Task objective: Retype every entry word for word.

Data supplied:
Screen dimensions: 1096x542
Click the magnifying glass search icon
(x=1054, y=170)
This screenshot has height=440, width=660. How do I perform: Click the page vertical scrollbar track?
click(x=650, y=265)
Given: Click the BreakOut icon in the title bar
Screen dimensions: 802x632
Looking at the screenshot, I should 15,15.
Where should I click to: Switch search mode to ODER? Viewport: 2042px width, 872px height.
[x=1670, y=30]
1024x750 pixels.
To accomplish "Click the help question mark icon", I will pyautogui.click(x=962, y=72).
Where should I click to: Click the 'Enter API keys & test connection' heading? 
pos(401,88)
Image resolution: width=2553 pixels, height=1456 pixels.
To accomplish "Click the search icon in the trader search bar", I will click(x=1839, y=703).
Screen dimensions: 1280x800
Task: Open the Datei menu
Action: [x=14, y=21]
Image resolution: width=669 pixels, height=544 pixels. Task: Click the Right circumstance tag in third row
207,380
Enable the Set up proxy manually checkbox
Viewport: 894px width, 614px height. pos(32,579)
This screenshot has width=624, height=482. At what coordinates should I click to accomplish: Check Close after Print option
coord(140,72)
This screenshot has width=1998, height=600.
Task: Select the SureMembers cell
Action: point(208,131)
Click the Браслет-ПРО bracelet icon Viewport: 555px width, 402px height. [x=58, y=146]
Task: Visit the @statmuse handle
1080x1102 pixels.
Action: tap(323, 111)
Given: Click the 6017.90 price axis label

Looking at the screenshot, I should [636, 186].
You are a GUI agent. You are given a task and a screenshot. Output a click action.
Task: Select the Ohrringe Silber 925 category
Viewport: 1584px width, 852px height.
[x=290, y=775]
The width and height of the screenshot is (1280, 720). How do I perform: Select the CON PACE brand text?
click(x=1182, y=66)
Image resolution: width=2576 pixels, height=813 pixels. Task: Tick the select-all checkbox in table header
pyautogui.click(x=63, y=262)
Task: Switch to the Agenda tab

Written answer:
Screen dimensions: 1096x542
Click the magnifying glass search icon
(x=1054, y=170)
This screenshot has height=440, width=660. How do I perform: Click the page vertical scrollbar track?
click(x=650, y=265)
Given: Click the BreakOut icon in the title bar
Screen dimensions: 802x632
Looking at the screenshot, I should 15,15.
Where should I click to: Switch search mode to ODER? Viewport: 2042px width, 872px height.
[x=1670, y=30]
1024x750 pixels.
To accomplish "Click the help question mark icon", I will pyautogui.click(x=962, y=72).
Where should I click to: Click the 'Enter API keys & test connection' heading? 
pos(401,88)
Image resolution: width=2553 pixels, height=1456 pixels.
To accomplish "Click the search icon in the trader search bar", I will click(x=1839, y=703).
Screen dimensions: 1280x800
Task: Open the Datei menu
Action: [x=14, y=21]
Image resolution: width=669 pixels, height=544 pixels. Task: Click the Right circumstance tag in third row
207,380
Enable the Set up proxy manually checkbox
Viewport: 894px width, 614px height. pos(32,579)
This screenshot has width=624, height=482. At what coordinates should I click to accomplish: Check Close after Print option
coord(140,72)
This screenshot has width=1998, height=600.
Task: Select the SureMembers cell
Action: point(208,131)
Click the Браслет-ПРО bracelet icon Viewport: 555px width, 402px height. [x=58, y=146]
Task: Visit the @statmuse handle
1080x1102 pixels.
Action: tap(323, 111)
Given: Click the 6017.90 price axis label

Looking at the screenshot, I should [636, 186].
You are a GUI agent. You are given a task and a screenshot. Output a click action.
Task: Select the Ohrringe Silber 925 category
Viewport: 1584px width, 852px height.
[x=290, y=775]
The width and height of the screenshot is (1280, 720). How do I perform: Select the CON PACE brand text?
click(x=1182, y=66)
Image resolution: width=2576 pixels, height=813 pixels. Task: Tick the select-all checkbox in table header
pyautogui.click(x=63, y=262)
Task: Switch to the Agenda tab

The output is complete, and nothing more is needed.